En demandant « que la réglementation des OGM transgéniques s’applique aussi aux 'OGM' obtenus par mutagenèse, fusion cellulaire ou toute autre manipulation du vivant », les opposants, qui sont avant tout des anti-capitalistes radicaux, espèrent arriver, pour toute la sélection variétale, et par effet de cascade à toutes les grandes cultures agricoles, au même sabotage économique que celui qu’ils ont si bien réussi contre les OGM.

L’argumentaire est le même : contre la « nouvelle privatisation des semences qui représente encore une fois une stratégie de confiscation du vivant par les firmes ». C’est fallacieux (lla mutagénèse est pratiquée de longue date et ne change pas les règles de reproduction des semences) mais possède un fort pouvoir de mobilisation chez les esprits protestataires anti-capitalistes.

La rhétorique sur des « effets non intentionnels susceptibles de provoquer des dommages importants à la santé…» est sans base factuelle, mais vise a effrayer le consommateur (qui ne sait pas qu’il mange des « mutants » depuis toujours…).

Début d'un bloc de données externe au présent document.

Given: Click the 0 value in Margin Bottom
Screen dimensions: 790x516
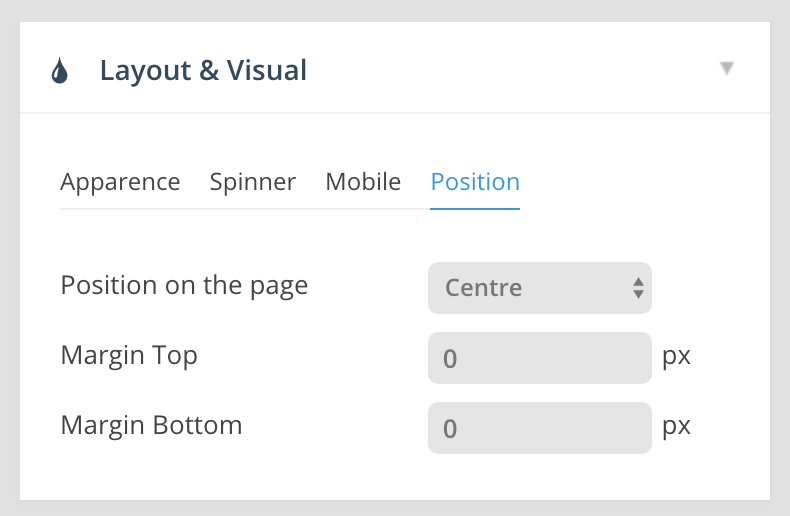Looking at the screenshot, I should (x=450, y=429).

La génétique pour les nuls by zrydzryd, 28 Jul 2010 14:49

Les essais en plein champ sont nécessaires

Une nouvelle publication issue du PNR59 vient de paraître. Elle fait état des premiers résultats obtenus à partir des essais en champ de blé transgénique résistant au maladies fongiques effectués à la station fédérale de recherche agronomique de Waedenswil-Reckenholz à partir de 2008. Pour mémoire rappelons que ces essais avaient été partiellement saccagés par des militants anti-OGM.

Ces expériences montrent clairement qu’il n’est pas toujours possible d’identifier dans l’environnement protégé de la serre, les plantes qui seront capables de s’imposer aussi en environnement naturel. Les rapports complexes entre végétaux et environnement ne se révèlent que dans le cadre de l’essai en plein champ [1].

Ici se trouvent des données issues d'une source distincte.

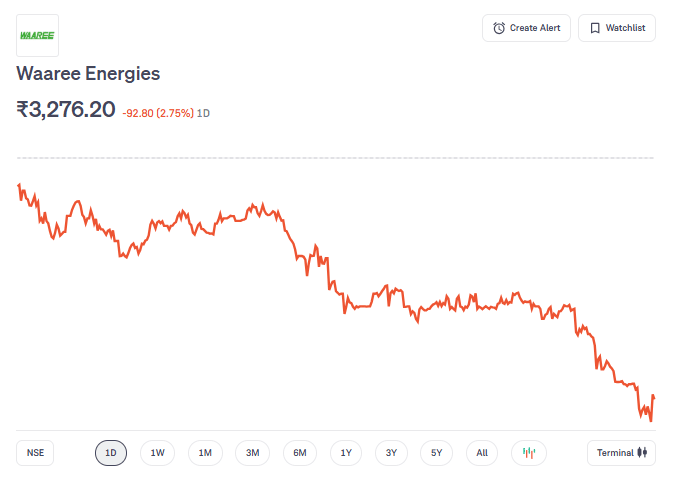Open the Terminal view
The width and height of the screenshot is (680, 487).
[621, 453]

Telle est la conclusion de l'une des premières publication du PNR 59

Bibliography
1. Zeller Simon , Kalinina O., Brunner S., Keller B. und Schmid B. (2010). Transgene × Environment Interactions in Genetically Modified Wheat. PlosOne online -

« Contre les OGM, les monocultures, la technocratie et le capitalisme! La lutte continue. »

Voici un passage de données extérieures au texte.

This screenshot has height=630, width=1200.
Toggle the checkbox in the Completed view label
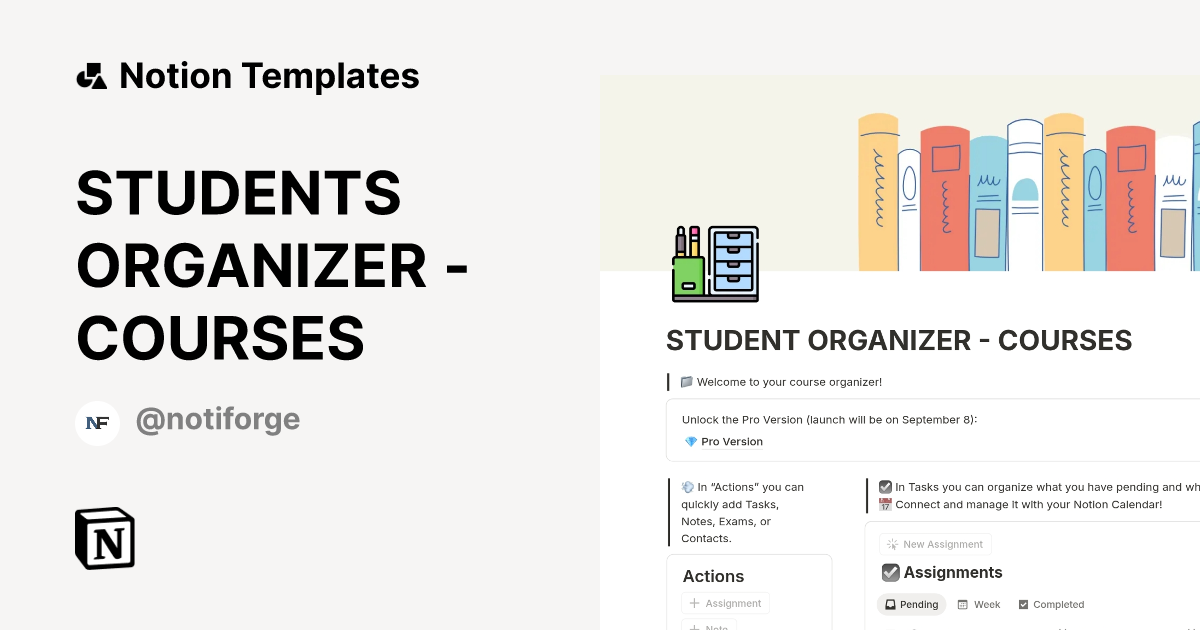click(x=1022, y=604)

La méchante bêtise et l'une de ses manifestation, le déni de personne, ne connaissant pas de frontière il n'est pas étonnant que les éco-terroristes se soient manifestés en Suisse à Zürich, le 29 juin 2010, par une attaque à caractère personnel envers notre collègue Wilhelm Gruissem et sa famille. Un article de la NZZ du 18 juillet 2010 (en allemand) fait le point de la situation. Peu de protestations fermes de la part des milieux anti-OGM qui voient même dans cet acte isolé un "acte de courage citoyen"; le site romand du lobby anti-OGM "stop ogm" passe sous silence cette information. Le parti POP vaudois (nom local du parti communiste) qui encourage systématiquement les déprédations des champs d'essais de Pully parle ainsi. "…Une belle réponse, nécessaire et légitime, à ces expérimentations d’apprentis-sorciers préparant la privatisation du vivant sous couvert de recherche scientifique. Le tout, bien entendu, se déroulant sous le regard très intéressé des multinationales de l’agro-chimiques, lesquelles sont d’ailleurs - comme ne cessent de le dénoncer les opposants - partie prenante au projet via les mandats privés du Prof. Gruissem…".
Le conseiller national POP Joseph Zysiadis avait en son temps déposé au Conseil National une interpellation dans laquelle il faisait état d'une théorie du complot : "… Quelle est la nature exacte des liens entre le professeur Gruissem, respectivement les chercheurs du site de Pully, et des intérêts privés? Ainsi que les conséquences que de tels liens peuvent avoir sur l'indépendance de la recherche menée à Pully? …".
Il y a dans toute cette rhétorique, apparemment anodine, une incontestable incitation à la violence qui rappelle les beaux jours du fascisme (et ce n'est peut-être pas une coïncidence).